SAS Viya topologies: sharing a node pool for Compute and CAS

1 Like

This is another post in my SAS Viya Topologies series. This time we will look at using a two-node pool configuration and how to get the desired topology. We will examine sharing a node pool for Compute and CAS processing. For this I tested using both a SMP CAS Server and using a MPP CAS Server.

For this testing I was working in the Microsoft Azure Cloud and using the SAS Infrastructure as Code GitHub project to build the Kubernetes cluster.

Let’s have a look at the details and how to get the desired topology.

Desired topology

As the title suggests, the desired topology was to use two node pool for my SAS Viya deployment. That is, a node pool for the microservices and a single node pool for the Compute and CAS pods. My goal was to use “small” commodity VMs for all services other than the Compute and CAS engines (pods). This is shown in the image below.

Select any image to see a larger version.
Mobile users: To view the images, select the "Full" version at the bottom of the page.

I had an objective of simplifying the deployment topology by using a single node type, node pool, for the “compute-tier”.

The rationale for using a single node pool for the Compute and CAS processing is that they have similar node requirements. Nodes with ample CPU and memory with local ephemeral disk. It is also a recognition that you can share the nodes by letting Kubernetes control the pod scheduling.

Deployment Decision

A key deployment, or architectural decision, is how to implement the single node pool for the compute-tier?

To minimise the “custom configuration” I wanted to make use of the standard SAS Viya workload class labels and taints where possible. So, should you configure the Compute pods to run on the CAS nodes, or is it better to configure CAS to run on the compute nodes?

I have previously written about Creating custom Viya topologies – Part 2 (using custom node pools for the compute pods), in that blog I discussed the need to update the following configuration:

sas-compute-job-config
sas-batch-pod-template
sas-launcher-job-config
sas-connect-pod-template

Two additional considerations that I would like to highlight when moving the compute pods are, firstly the prepull function for the SAS programming environment container image, and a second consideration is whether SAS Workload Management (WLM) will be enabled. WLM requires at least one node to have the “compute” workload class label.

With the above in mind, and based on my testing, the best and/or simplest approach is to configure the CAS pods to run on the “compute” nodes. That is, nodes that have the ‘workload.sas.com/class=compute’ label and taint applied.

Realising the topology – IAC configuration

As I said in the introduction, I was working in the Azure Cloud and used the SAS Viya 4 Infrastructure as Code (IaC) for Microsoft Azure GitHub project to build the AKS cluster. The image below shows the node pool definitions that I used for my testing.

Here you can see the compute node pool definition is using the Standard_E8ds_v4 instance type, this provides 8 vCPUs with 64GiB of memory and 300GB of SSD Temp storage. This will be used for the Compute and CAS pods.

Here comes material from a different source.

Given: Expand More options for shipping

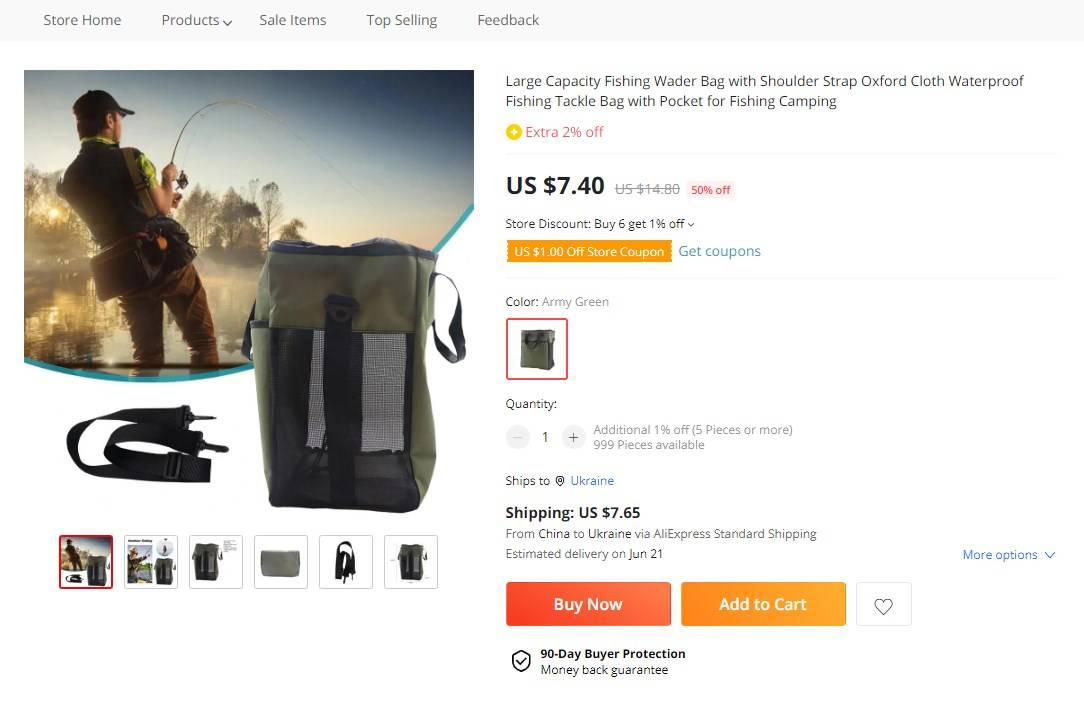Looking at the screenshot, I should pos(1008,555).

The nodes have the standard labels and taint applied for the compute nodes.

The second node pool is called generic and does not have any labels or taints applied. It is using the Standard_D4s_v4 instance type. It provides 4 vCPUs with 16GiB of memory, it was my “commodity” VM instance. Note, this node pool has “max_nodes” set to 20, this isn’t needed for SAS Viya to run, in fact using this instance type the deployment spun up 6 nodes.

Tip! When using the IAC and defining nodes without any label or taint, you still must specify the “node_labels” and “node_taints” parameters, with null values, as shown above.

Realising the topology – SAS Viya configuration

The advantage of using the standard compute node configuration is that you only need to focus on the CAS configuration. Let’s look at what is required.

The core of the configuration is that CAS pods need to target the compute nodes and must have a toleration for the compute (workload.sas.com/class=compute) taint.

For this I used the require-cas-label.yaml as a template to configure required scheduling to use the compute label. The ‘require-cas-label.yaml’ can be found in the ../sas-bases/overlays/cas-server folder.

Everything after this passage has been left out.